Until recently, much of the analysis of content by investigators has been completed in a binary manner and to a large degree manually (meaning, they have to sift through images and videos and classify each one individually, which is a very long and stressful process). Furthermore, the lack of collaboration between departments has kept investigators working in silos. However, the introduction of technology such as AI and facial recognition (as well as tools that enable better collaboration) are transforming how evidence heavy cases are completed. In fact, half of child sexual abuse investigators said that a combination of technologies including AI, facial recognition, PhotoDNA and forensic tools help them fight cases faster.

In individual departments, these technologies can automatically classify and sort all content before an investigator sits down to start their work. The technology will flag content that is relevant to the case – whether this includes images that it can tell are explicit, contain known victims or criminals, or known details that relate to a crime scene. It will also group together similar images, meaning investigators are able to quickly look through all necessary and related evidence in order to make conclusions faster and in a more structured way than if they were having to comb through everything manually.

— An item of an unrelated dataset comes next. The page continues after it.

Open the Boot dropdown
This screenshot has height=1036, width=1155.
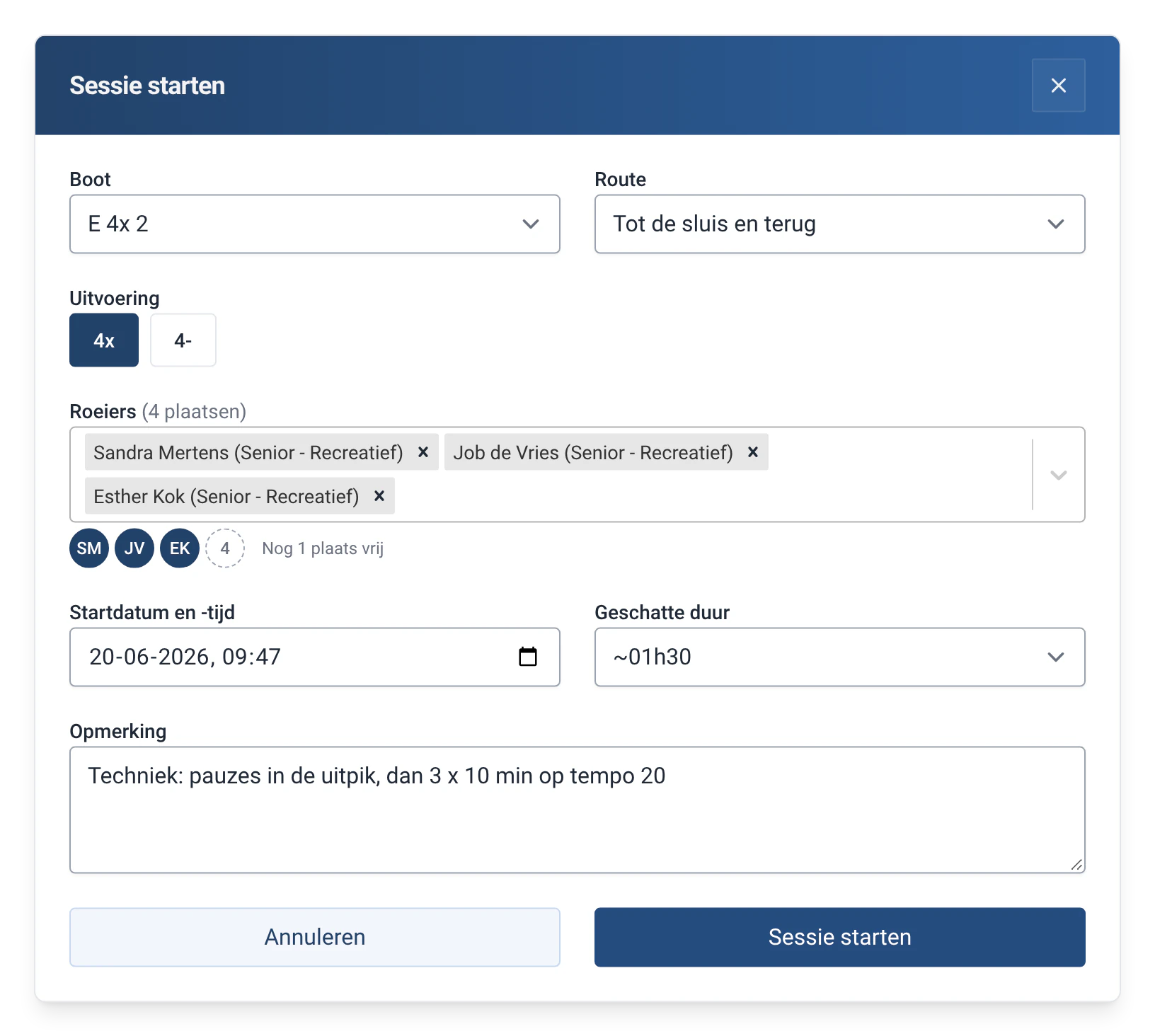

A lot of these critical details that link together or identify key content would be challenging for the human eye to detect as easily, especially an eye fatigued by analysing thousands of pieces of similar content, so the technology is absolutely critical in ensuring cases are completed as thoroughly as possible.

Alongside this technology, case management has recently been revolutionised by the development of tools which help forces to collaborate with each other. In the past (and in the present for many countries), forces worked in a completely siloed manner and would only collaborate if they knew another force was involved with a case for some reason. However, the introduction of tools such as the CAID (Child Abuse Image Database) that exists in the UK has created a nationwide database where law enforcement can cross check all images that come in with other forces to identify if anything has cropped up before that could link it to another case. The introduction of AI and facial recognition into a system like CAID will also enable forces to identify if people or objects appear in other cases as well.

Despite this technology going somewhat under the radar in the press, it has been truly transformative to the forces embracing it. New developments are seeing AI and the human brain merge, bringing about more exciting developments in how it will be able to be used. For example, the human brain is incredibly good at reacting to images it perceives as “shocking”, even if these images flash by at a very rapid pace. The AI can register when the human brain reacts to certain images using EEG, and group them together, improving the categorisation of evidence further and showcasing the value of humans working alongside machines in law enforcement. But of course, there is so much more that can be done as these tools evolve as well. For example, the tech is developing to also analyse text, which will be incredibly useful in the fight against terrorism.

The benefits of these technologies are massive and will only grow as it evolves. It helps investigators fight crimes faster, with less exposure to the material and the stress it causes, meaning crimes are fought faster with less of an impact on the investigator. I’m excited to see how, as the tech learns more and more and as humans develop more ways to innovate with it, law enforcement will be radically transformed, no doubt making the world a safer place.